Walking Papers
Things have gone far again enough to break the camel's back this time around. Its quite a shock to get such on my email tonight. I've come to the realization that there are limits to one's patience and consideration.
Email I checked really got me in the gut as something I have dreaded yet anticipated on its inevitable import to me. It was more like being shot with a 10 gauge shotgun at close range with either choice of solid slug or anti-personnel flechette with its entire payload expended.
I'll not get into the exact content or wording of it. Its suffice to say that its an equivalent of getting a termination notice from an employer, even though I'm unemployed for sure.

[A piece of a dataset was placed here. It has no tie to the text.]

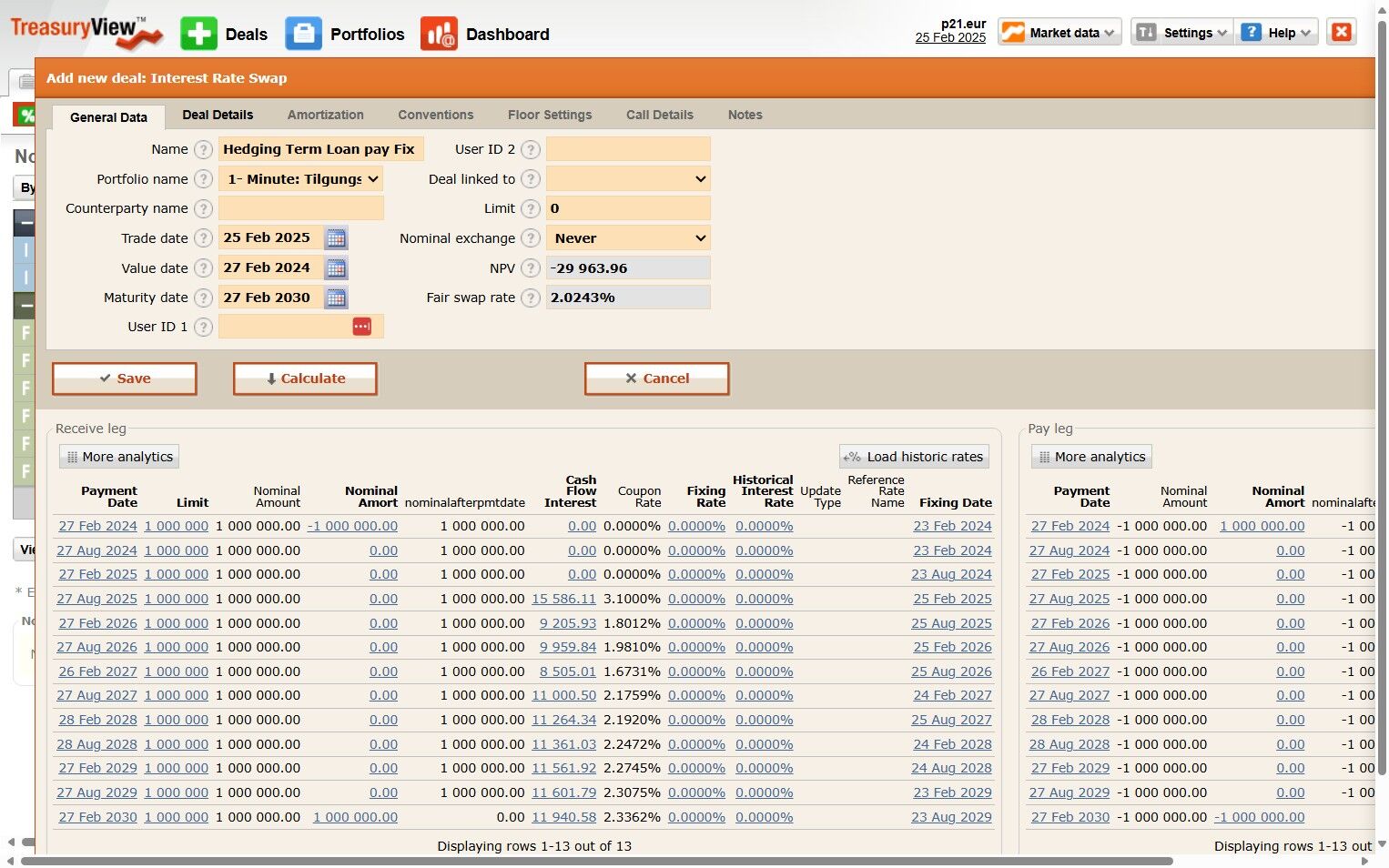Open the Trade date calendar picker
The image size is (1389, 868).
pos(336,238)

To be more correct, its more of a termination of a partnership as well as contract with something.
It pretty much presented a paradigm shift of some import for me as to some of the steps I'm doing with my life and how to conduct things.
A few more life-changing incidents of this sort would get my life sorted out as well as affecting my perspective on things as a person.

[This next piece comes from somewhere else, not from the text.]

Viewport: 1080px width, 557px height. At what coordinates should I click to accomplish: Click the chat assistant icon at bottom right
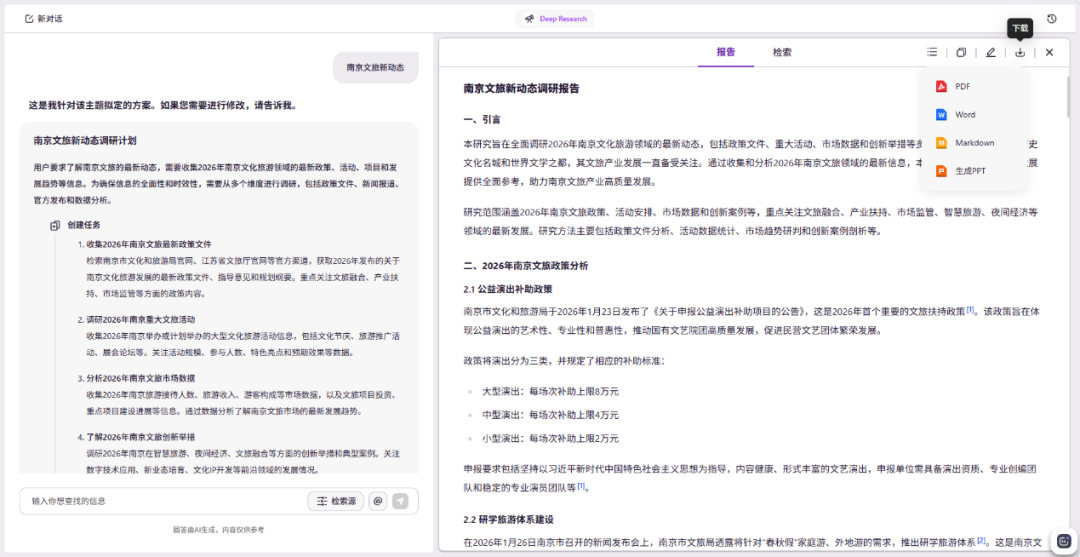[x=1062, y=538]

It still boggles me as to my current position in life, which is yet to be described or directed to and how I am as an individual.
I have to proceed with whatever plans or actions I need to undertake for myself. As another friend of mine told me earlier: "Some things happens as a means to grow and move on with things no matter what hand you are dealt with." Its not exactly a verbatim quote but it follows along that line.
As my other friend were to look at it from the outside and towards the big picture of it, its a path presented in this tapestry of life that is to be undergone in order to grow and improve. I feel more of it as regret as to the current decisions I have made with my creative outlet on this blog and newer associations with other people. Admission of guilt matter with those mentioned decisions would be conveniently described "wanderlust" and my current distraction-prone nature as of now. My channels and focus are not exactly what they are now compared to say 11 years ago involving a now obscure comicbook title called "Flashpoint".
I wonder to myself at this conjecture as to my interaction with other people who're more responsible, creative and successive than the current deadbeat that I am of late. Does my presence get any improvement as I bask in their presence? One of the possibilties that niggled my mind out of guilt is that: Does it forsake or neglect those I have associated in past for so long that it becomes rather routine?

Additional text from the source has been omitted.